Tot slot is mijn fascinatie precies door dit stuk gewekt omdat Rein Bloem bekent dat Leopolds Verzen 1897 behoorde tot het talloze dat hij op twintigjarige leeftijd had gelezen, ‘een stortvloed van gedichten’. Het mooie is dat die hem blijvend hebben bepaald, ‘weinig badwater ging verloren, ik put er nog dagelijks uit’. Dit verklaart meteen Bloems soms idiosyncratische wendingen in een betoog, als hij schijnbaar vanuit het niets een verwijzing op touw zet naar een bron uit een andere era en taal: het kunststuk van dienst draagt hij, in een lichamelijke intertekstualiteit, sinds zijn adolescentie met zich mee.

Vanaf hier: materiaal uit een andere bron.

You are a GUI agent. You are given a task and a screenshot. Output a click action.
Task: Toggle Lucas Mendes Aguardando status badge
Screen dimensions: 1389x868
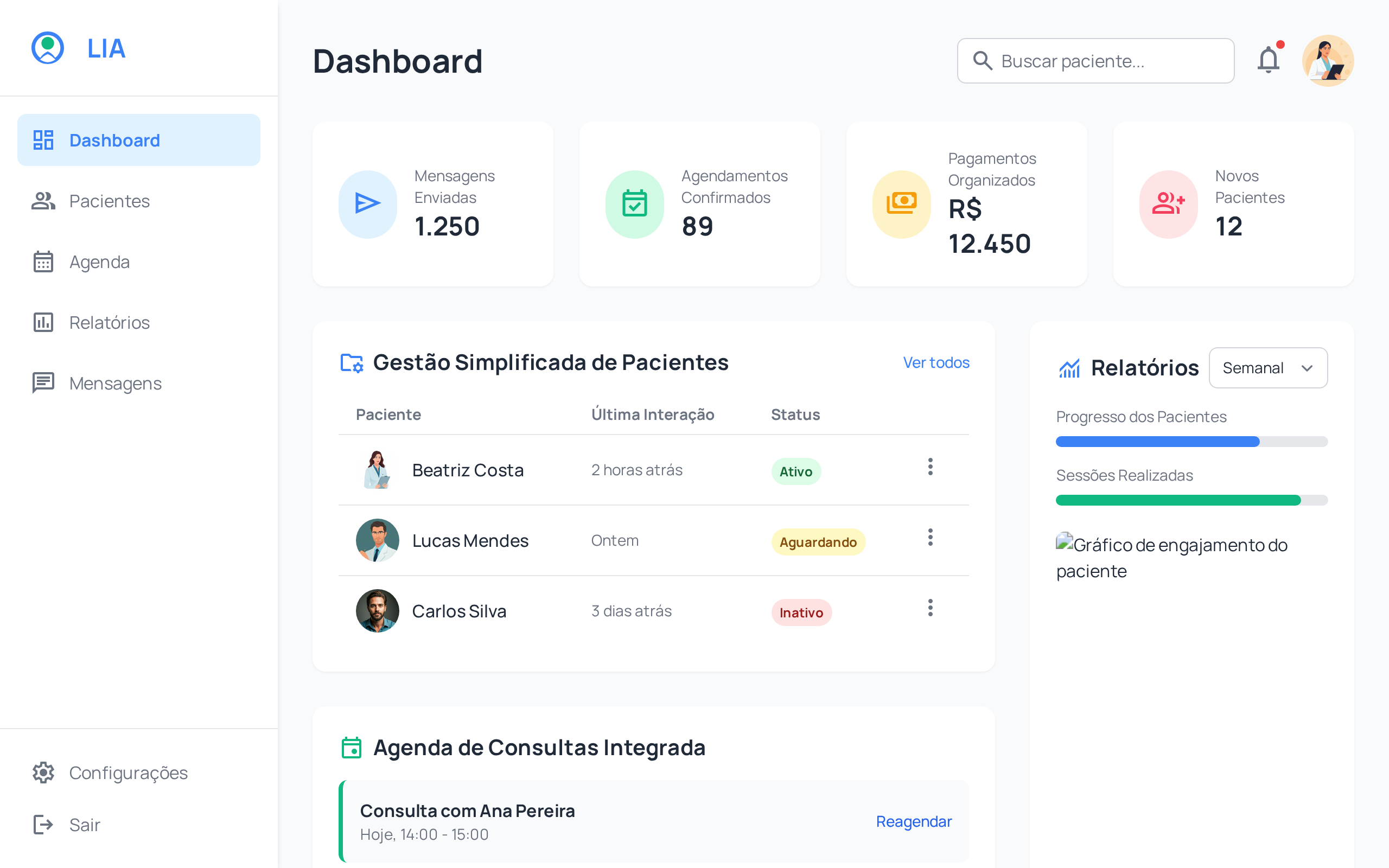tap(818, 541)
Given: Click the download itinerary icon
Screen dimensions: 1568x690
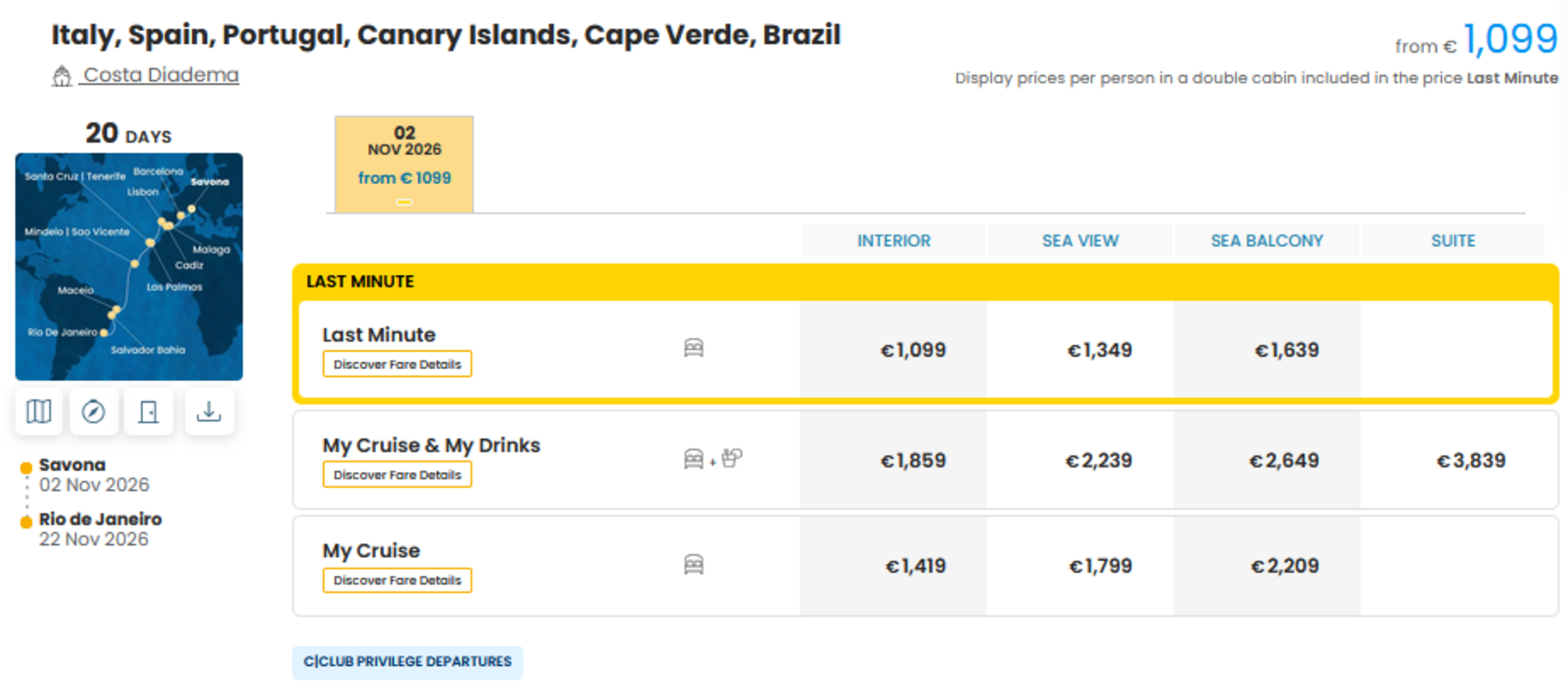Looking at the screenshot, I should click(209, 411).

Dit vind ik razend knap. Vooral omdat het iets ongelooflijks heeft zich professioneel bezig te houden met poëzie. Sporadisch is mij dat overkomen, momenteel ook weer – en ik heb me daar altijd bespottelijk bij gevoeld. Ik lees nu veel non-fictie tegenover al die gedichten, om de actualiteit niet te vergeten. Maar Rein Bloem laat zien dat dit onzin is, snobisme waarschijnlijk. Hij toont in en met zijn schrijven wat het is, leven met literatuur. Dan gaat het dus om ervaring, bijvoorbeeld bij een gedicht ‘dat deze tekst op mij werkt alsof ik er zelf bij ben geweest, ik heb iets onmogelijks gezien en ademloos genoten van niets’. Daar is niks elitairs aan. Ik geloof Bloem als hij van zichzelf zegt dat hij altijd leest alsof hij 10 tot 14 jaar was.

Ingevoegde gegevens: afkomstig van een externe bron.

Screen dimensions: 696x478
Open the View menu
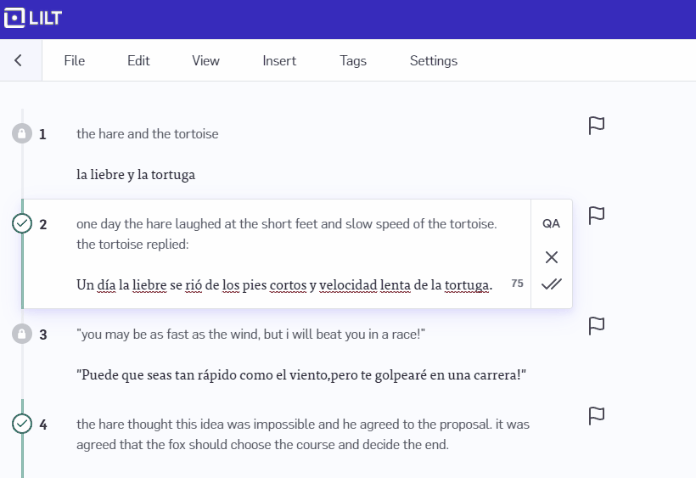(x=205, y=61)
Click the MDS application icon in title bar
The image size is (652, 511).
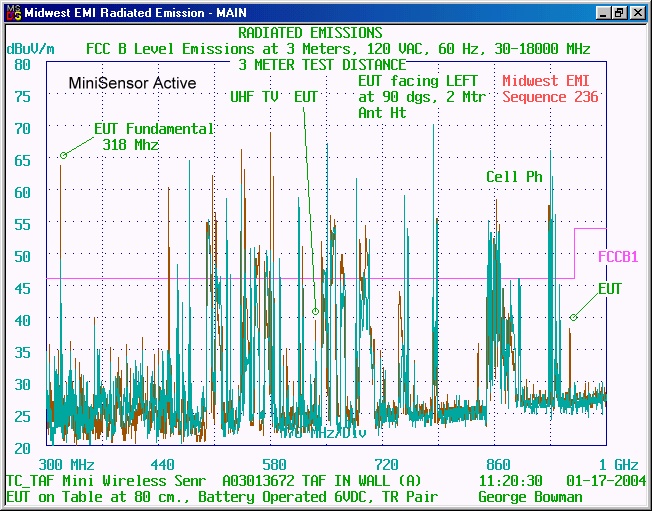tap(12, 13)
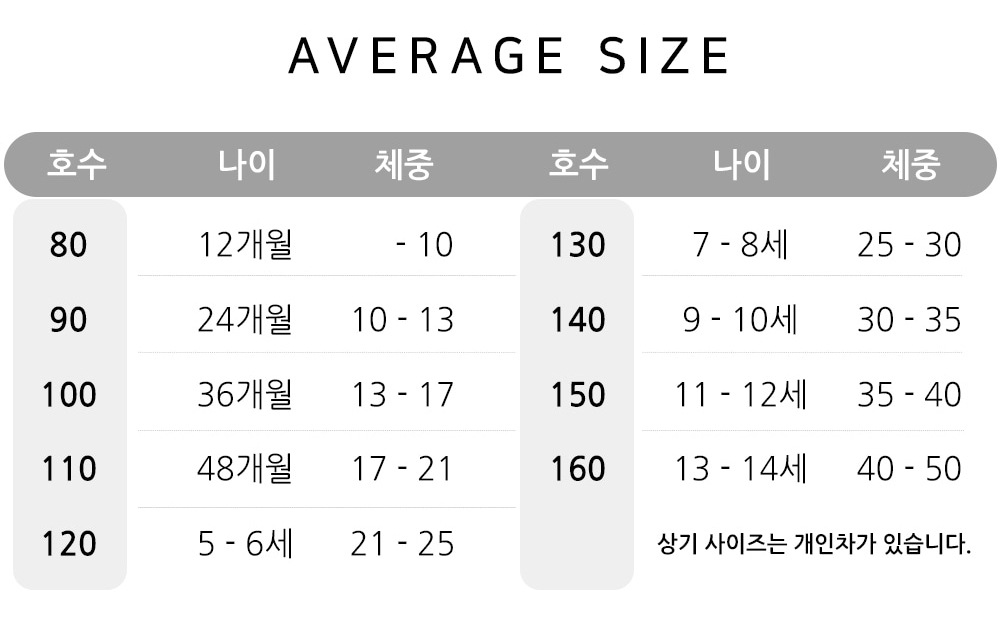1000x642 pixels.
Task: Click the 9 - 10세 age entry
Action: pyautogui.click(x=740, y=320)
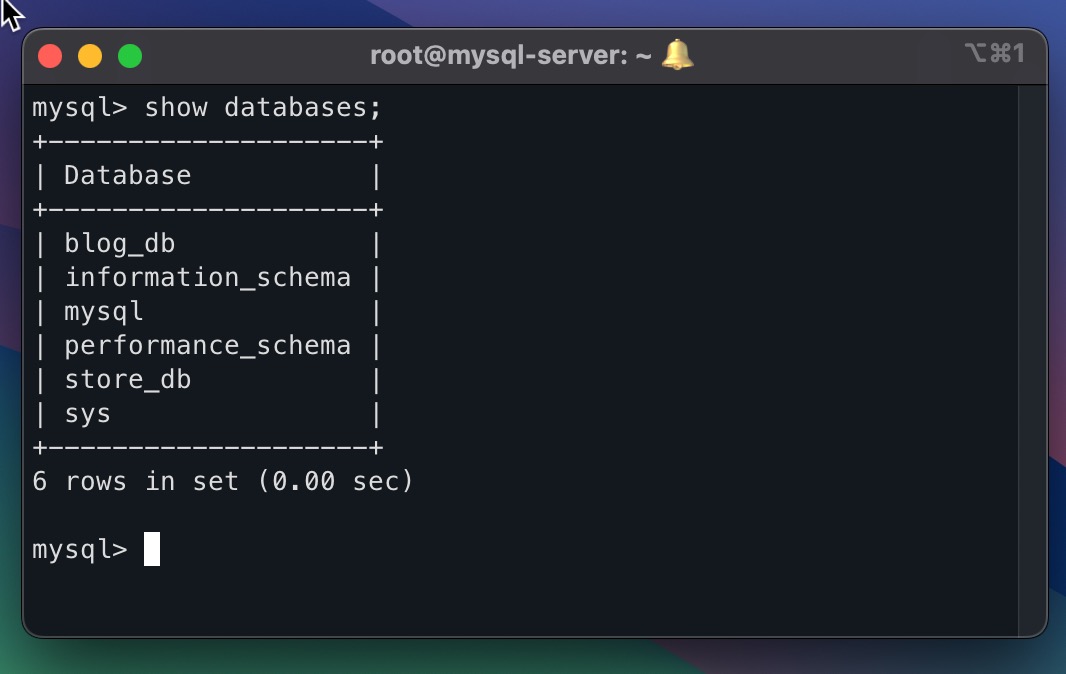Screen dimensions: 1066x674
Task: Click the 6 rows in set status line
Action: [224, 481]
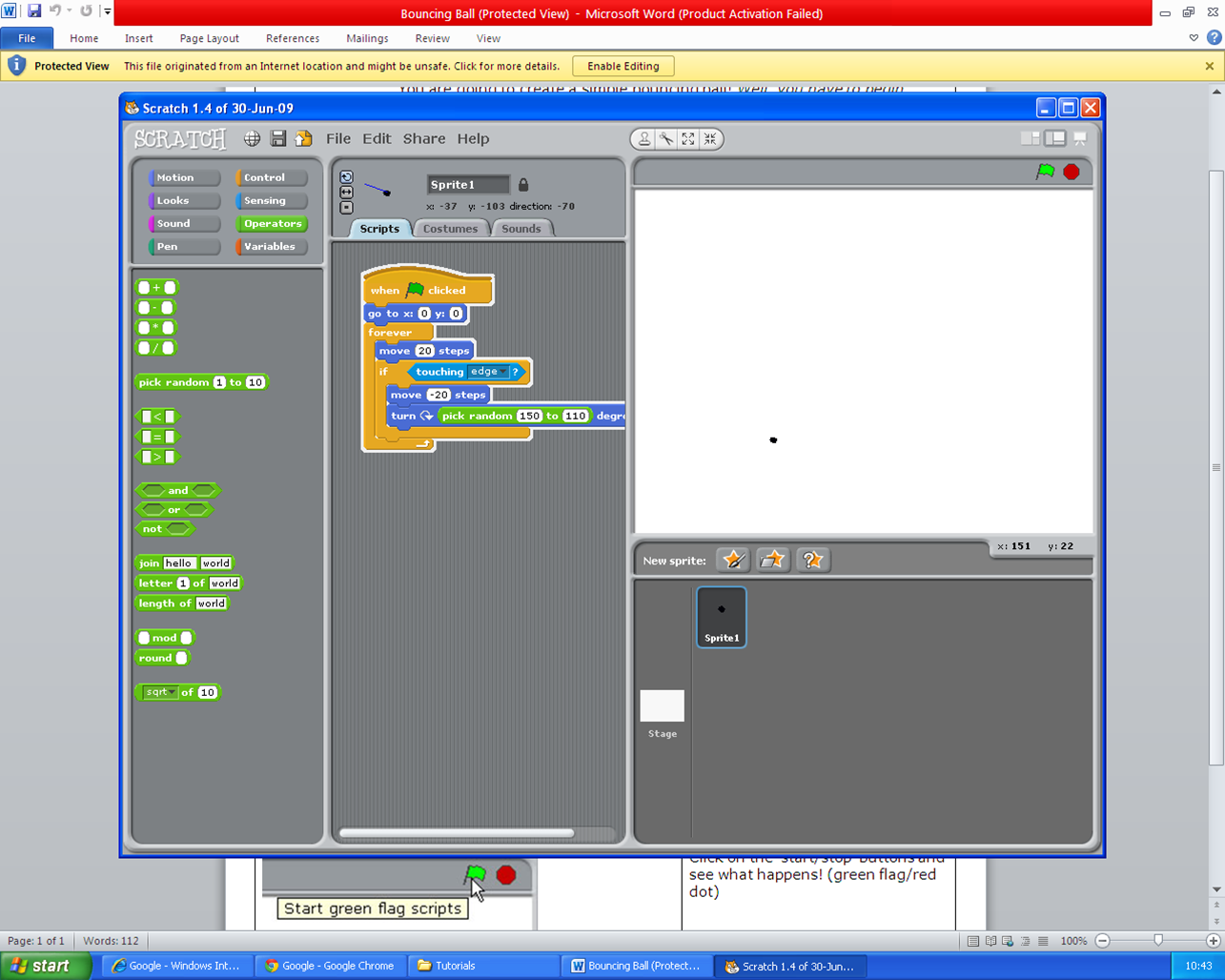Click the globe language icon
The width and height of the screenshot is (1225, 980).
[x=251, y=138]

Bloem bewijst ook dat Leopold geen moeilijke dichter was, net zo min als Faverey en Ouwens dat volgens hem waren. Dat Bloem, onder de vlag van drie decennia oude polemieken, nog altijd wordt weggezet als apologeet voor een beperkt aantal hermetici, vind ik triest. Omdat dit dus niet rijmt met zijn beleving van literatuur. En voor de volledigheid, hoewel ik snap dat beeldvorming bitter weinig met feiten uitstaande heeft, herinner ik er even aan dat Bloem warme pleidooien hield voor werk van heel andere, voor mijn part dan toegankelijk te noemen dichters, zoals Chris Honingh en Philip Ingelse.
Die open mind is wellicht mede in de hand gewerkt door de diversiteit van de teksten zelf. Als dat zo is, dan heeft kunst een functie, een verkwikkend effect zou ik moeten zeggen, en dus een rendement. Rein Bloem heeft content verstrekt, aan auteurs, aan uitgeverijen, aan lezers en, gelukkig maar, aan zijn eigen leven en dierbaren. En doordat zijn stukken openbaar zijn, wordt die content gedeeld ten bate van een gemeenschap die zo groot kan zijn als ze zelf wil. Misschien is dat toch goed om in het achterhoofd te houden, in tijden dat regeringen boven kunsten staan te zwaaien met kaasschaven die lijken op harakirizwaarden.